:: Stored records ::
____________________
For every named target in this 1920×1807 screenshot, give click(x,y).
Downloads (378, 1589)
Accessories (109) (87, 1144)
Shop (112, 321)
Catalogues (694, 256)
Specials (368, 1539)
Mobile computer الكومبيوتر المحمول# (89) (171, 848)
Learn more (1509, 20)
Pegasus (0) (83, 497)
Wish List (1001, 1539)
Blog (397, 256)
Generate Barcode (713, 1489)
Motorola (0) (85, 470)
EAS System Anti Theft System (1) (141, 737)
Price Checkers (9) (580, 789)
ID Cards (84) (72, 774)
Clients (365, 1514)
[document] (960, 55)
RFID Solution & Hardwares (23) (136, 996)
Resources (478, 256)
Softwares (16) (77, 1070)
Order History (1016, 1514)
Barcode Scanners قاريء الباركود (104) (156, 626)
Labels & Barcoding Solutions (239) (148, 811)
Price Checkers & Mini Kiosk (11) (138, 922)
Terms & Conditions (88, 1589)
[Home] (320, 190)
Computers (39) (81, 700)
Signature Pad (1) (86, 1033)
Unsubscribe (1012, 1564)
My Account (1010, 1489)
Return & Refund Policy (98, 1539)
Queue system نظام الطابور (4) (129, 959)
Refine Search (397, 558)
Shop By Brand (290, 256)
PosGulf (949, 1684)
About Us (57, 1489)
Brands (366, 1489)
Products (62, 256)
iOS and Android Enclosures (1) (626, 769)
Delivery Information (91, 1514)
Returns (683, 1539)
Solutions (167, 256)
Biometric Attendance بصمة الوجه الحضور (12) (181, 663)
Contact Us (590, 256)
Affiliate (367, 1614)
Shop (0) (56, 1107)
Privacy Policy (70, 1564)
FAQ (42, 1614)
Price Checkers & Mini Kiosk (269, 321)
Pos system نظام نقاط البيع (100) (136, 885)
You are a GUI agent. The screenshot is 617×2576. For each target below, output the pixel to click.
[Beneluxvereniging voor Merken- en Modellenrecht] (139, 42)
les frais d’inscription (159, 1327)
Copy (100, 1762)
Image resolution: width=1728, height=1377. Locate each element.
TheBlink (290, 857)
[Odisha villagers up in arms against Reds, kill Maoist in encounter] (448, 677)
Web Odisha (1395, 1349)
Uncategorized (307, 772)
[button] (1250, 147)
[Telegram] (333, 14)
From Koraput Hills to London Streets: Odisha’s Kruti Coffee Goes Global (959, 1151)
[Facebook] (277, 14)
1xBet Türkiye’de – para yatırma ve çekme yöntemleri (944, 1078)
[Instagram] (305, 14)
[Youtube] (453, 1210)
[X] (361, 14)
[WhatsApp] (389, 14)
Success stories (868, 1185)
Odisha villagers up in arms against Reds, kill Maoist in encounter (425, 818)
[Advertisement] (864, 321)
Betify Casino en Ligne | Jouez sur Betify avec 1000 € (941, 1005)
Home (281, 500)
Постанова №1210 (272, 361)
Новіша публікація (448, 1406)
____________________
Retype the records above in full. Every word should match.

For every named target in this 1920×1807 screenshot, give click(x,y).
Downloads (378, 1589)
Accessories (109) (87, 1144)
Shop (112, 321)
Catalogues (694, 256)
Specials (368, 1539)
Mobile computer الكومبيوتر المحمول# (89) (171, 848)
Learn more (1509, 20)
Pegasus (0) (83, 497)
Wish List (1001, 1539)
Blog (397, 256)
Generate Barcode (713, 1489)
Motorola (0) (85, 470)
EAS System Anti Theft System (1) (141, 737)
Price Checkers (9) (580, 789)
ID Cards (84) (72, 774)
Clients (365, 1514)
[document] (960, 55)
RFID Solution & Hardwares (23) (136, 996)
Resources (478, 256)
Softwares (16) (77, 1070)
Order History (1016, 1514)
Barcode Scanners قاريء الباركود (104) (156, 626)
Labels & Barcoding Solutions (239) (148, 811)
Price Checkers & Mini Kiosk (11) (138, 922)
Terms & Conditions (88, 1589)
[Home] (320, 190)
Computers (39) (81, 700)
Signature Pad (1) (86, 1033)
Unsubscribe (1012, 1564)
My Account (1010, 1489)
Return & Refund Policy (98, 1539)
Queue system نظام الطابور (4) (129, 959)
Refine Search (397, 558)
Shop By Brand (290, 256)
PosGulf (949, 1684)
About Us (57, 1489)
Brands (366, 1489)
Products (62, 256)
iOS and Android Enclosures (1) (626, 769)
Delivery Information (91, 1514)
Returns (683, 1539)
Solutions (167, 256)
Biometric Attendance بصمة الوجه الحضور (12) (181, 663)
Contact Us (590, 256)
Affiliate (367, 1614)
Shop (0) (56, 1107)
Privacy Policy (70, 1564)
FAQ (42, 1614)
Price Checkers & Mini Kiosk (269, 321)
Pos system نظام نقاط البيع (100) (136, 885)
You are a GUI agent. The screenshot is 617×2576. For each target below, output the pixel to click.
[Beneluxvereniging voor Merken- en Modellenrecht] (139, 42)
les frais d’inscription (159, 1327)
Copy (100, 1762)
Image resolution: width=1728, height=1377. Locate each element.
TheBlink (290, 857)
[Odisha villagers up in arms against Reds, kill Maoist in encounter] (448, 677)
Web Odisha (1395, 1349)
Uncategorized (307, 772)
[button] (1250, 147)
[Telegram] (333, 14)
From Koraput Hills to London Streets: Odisha’s Kruti Coffee Goes Global (959, 1151)
[Facebook] (277, 14)
1xBet Türkiye’de – para yatırma ve çekme yöntemleri (944, 1078)
[Instagram] (305, 14)
[Youtube] (453, 1210)
[X] (361, 14)
[WhatsApp] (389, 14)
Success stories (868, 1185)
Odisha villagers up in arms against Reds, kill Maoist in encounter (425, 818)
[Advertisement] (864, 321)
Betify Casino en Ligne | Jouez sur Betify avec 1000 € (941, 1005)
Home (281, 500)
Постанова №1210 (272, 361)
Новіша публікація (448, 1406)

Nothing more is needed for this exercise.